### Listed records
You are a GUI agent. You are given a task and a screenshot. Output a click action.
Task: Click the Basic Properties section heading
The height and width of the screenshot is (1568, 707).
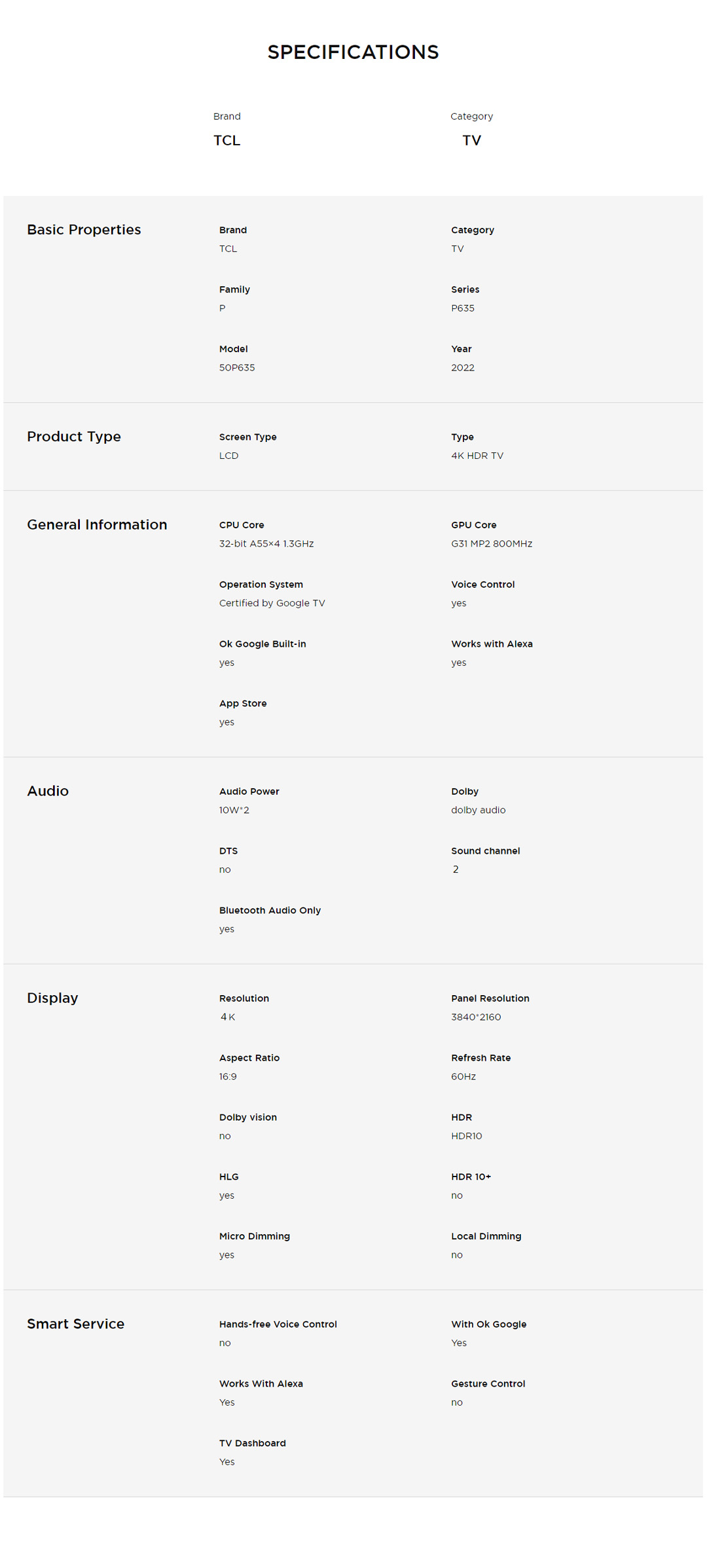[x=84, y=230]
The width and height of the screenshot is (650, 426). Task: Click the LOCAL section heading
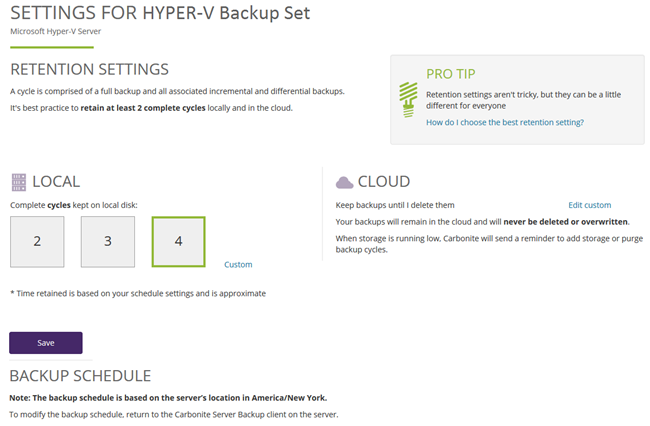click(56, 182)
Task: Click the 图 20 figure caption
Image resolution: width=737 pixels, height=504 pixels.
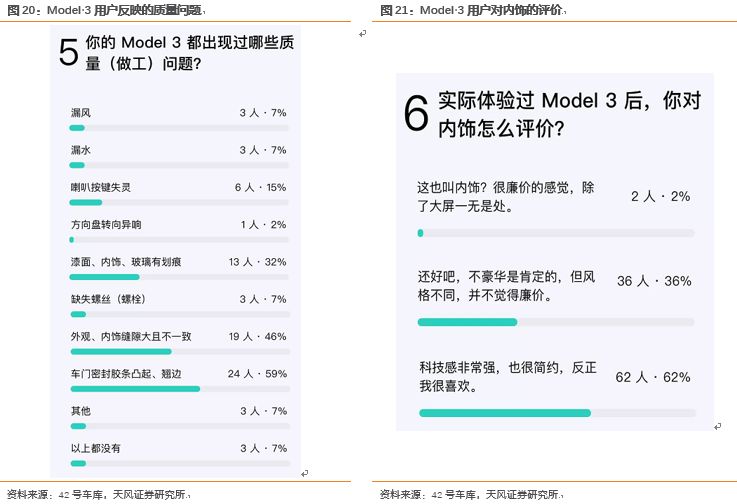Action: point(106,10)
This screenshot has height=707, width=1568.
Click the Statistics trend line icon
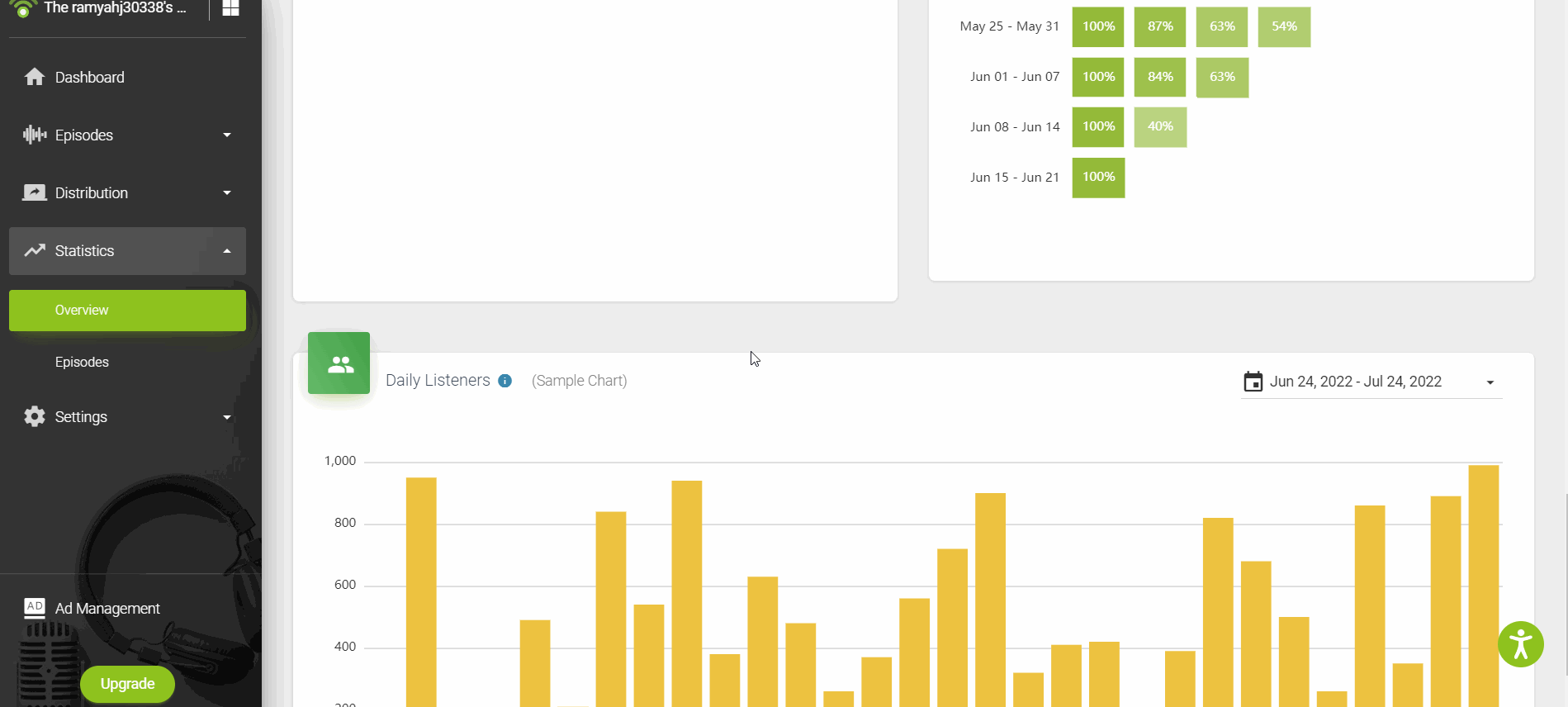click(35, 250)
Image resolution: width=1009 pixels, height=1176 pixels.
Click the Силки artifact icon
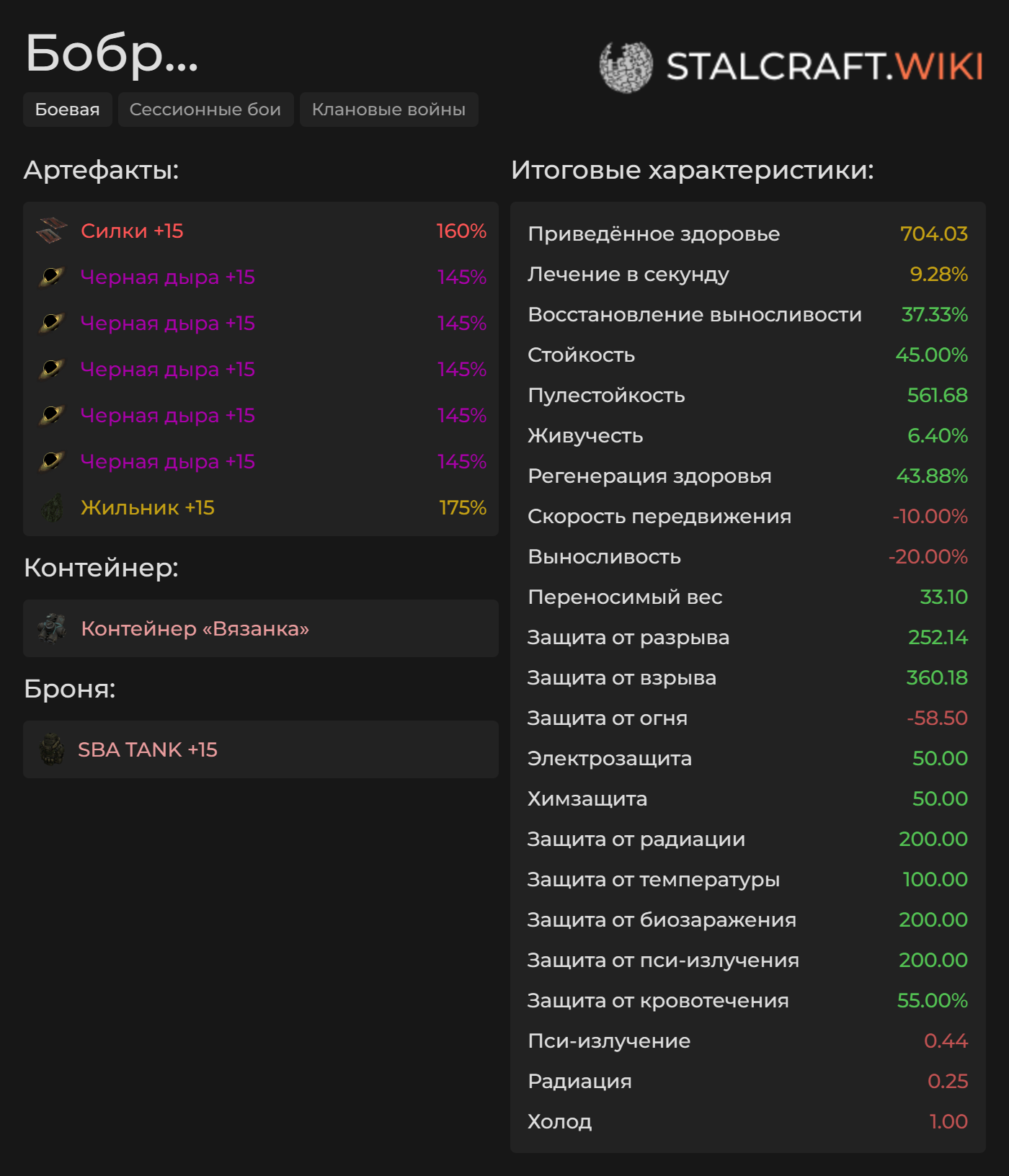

### Given exercise
Scale the listing from the line with "The width and" to the line with "click(35, 250)", both included, reproducing every line along with its request, with each coordinate in the answers multiplied by 0.85 and rounded to the nearest whole number, halves rounding up. Leave the pictures out of the reproduction.

### Response to the exercise
The width and height of the screenshot is (650, 426). Task: Click the LOCAL section heading
click(48, 155)
Task: Click the 图 20 figure caption
Image resolution: width=737 pixels, height=504 pixels.
Action: point(90,9)
This screenshot has height=707, width=1568.
Click the Statistics trend line icon
click(30, 213)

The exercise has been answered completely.